## RECORDS SUPPLIED
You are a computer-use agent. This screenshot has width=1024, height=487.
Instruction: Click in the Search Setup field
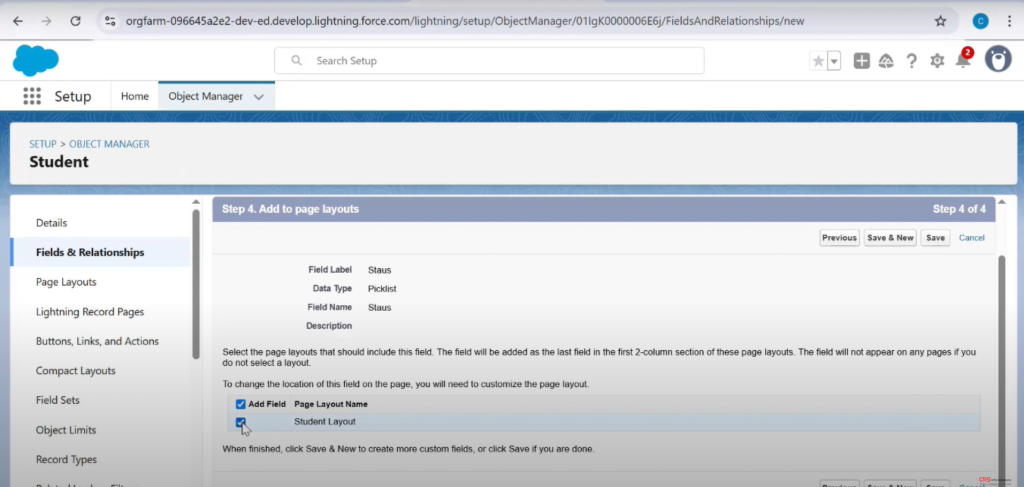click(x=490, y=61)
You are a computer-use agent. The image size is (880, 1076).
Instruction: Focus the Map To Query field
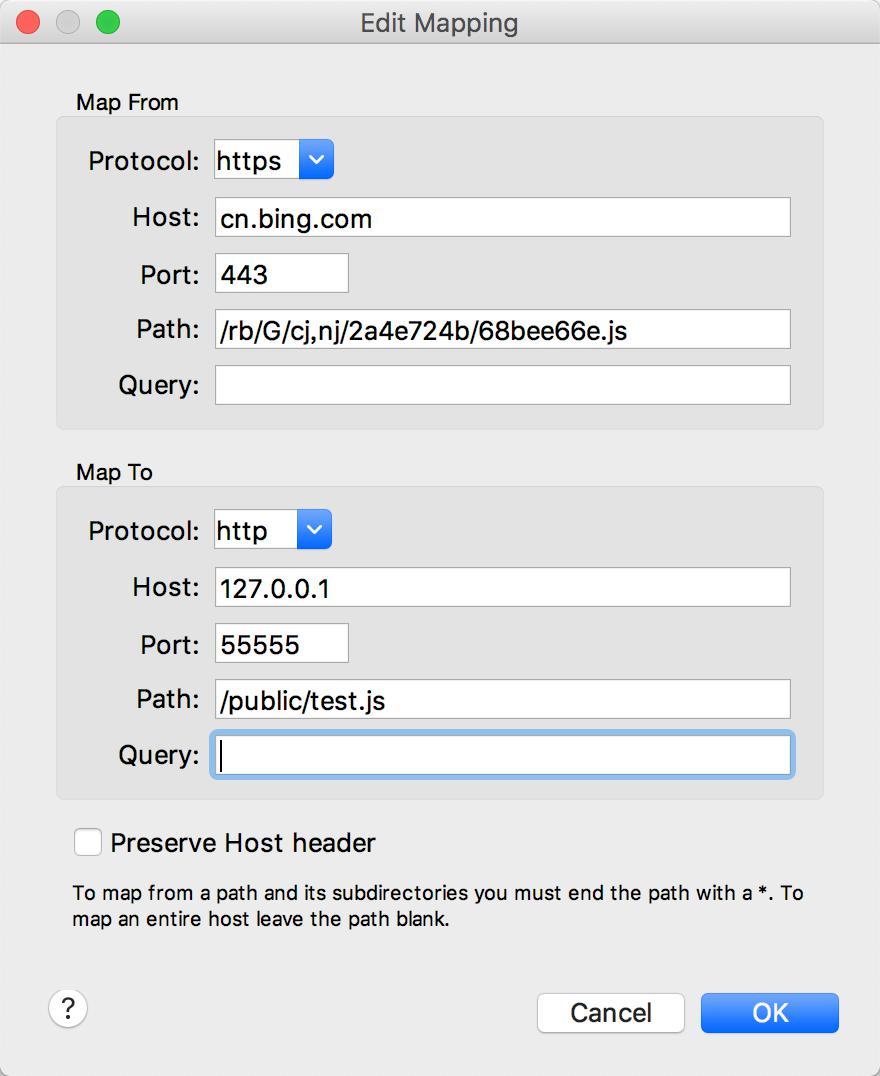coord(502,756)
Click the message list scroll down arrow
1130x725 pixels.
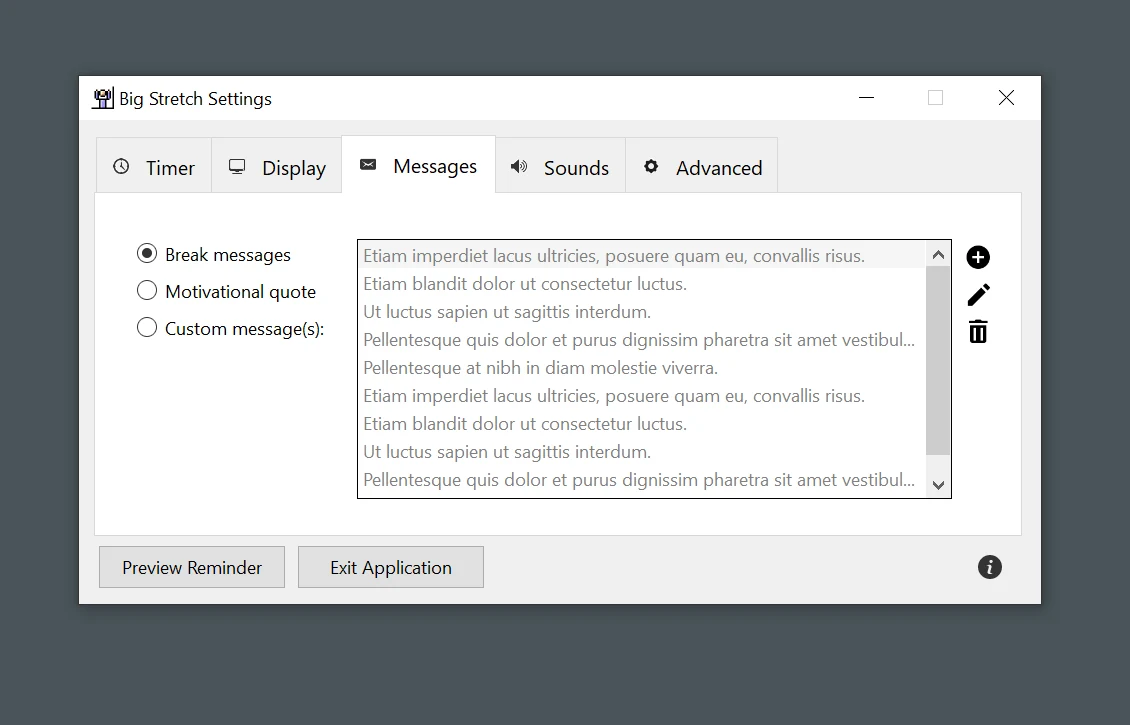point(938,485)
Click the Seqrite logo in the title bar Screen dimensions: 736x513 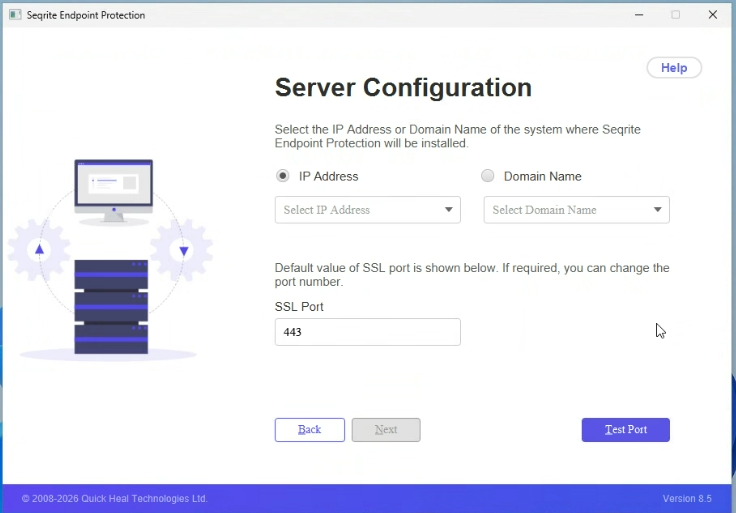click(x=16, y=15)
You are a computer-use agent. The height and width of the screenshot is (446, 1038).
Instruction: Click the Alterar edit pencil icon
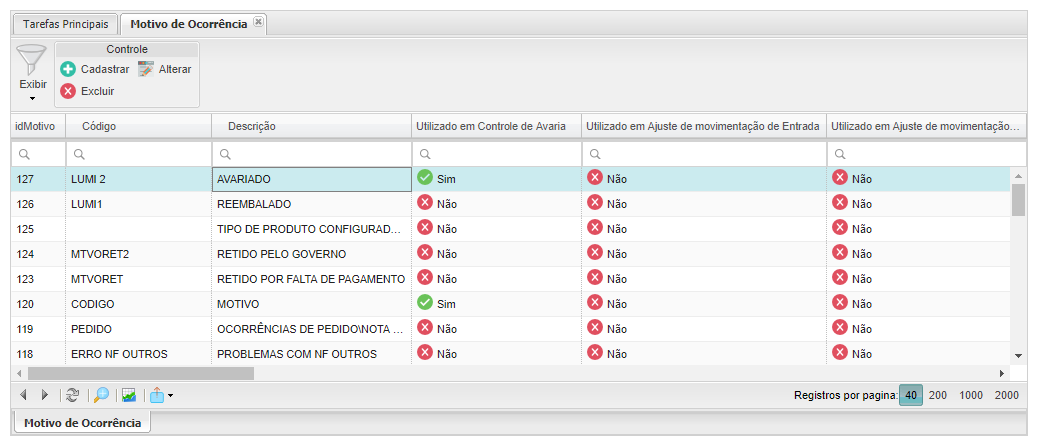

## STATED TASK
Turn the listing into a Markdown table with the columns "Row" and "Line". Start with the line containing "You are a computer-use agent. The height", go on through the end of the listing, and skip blank lines and pictures.

## EXERCISE OUTPUT
| Row | Line |
|---|---|
| 1 | You are a computer-use agent. The height and width of the screenshot is (446, 1038). |
| 2 | Instruction: Click the Alterar edit pencil icon |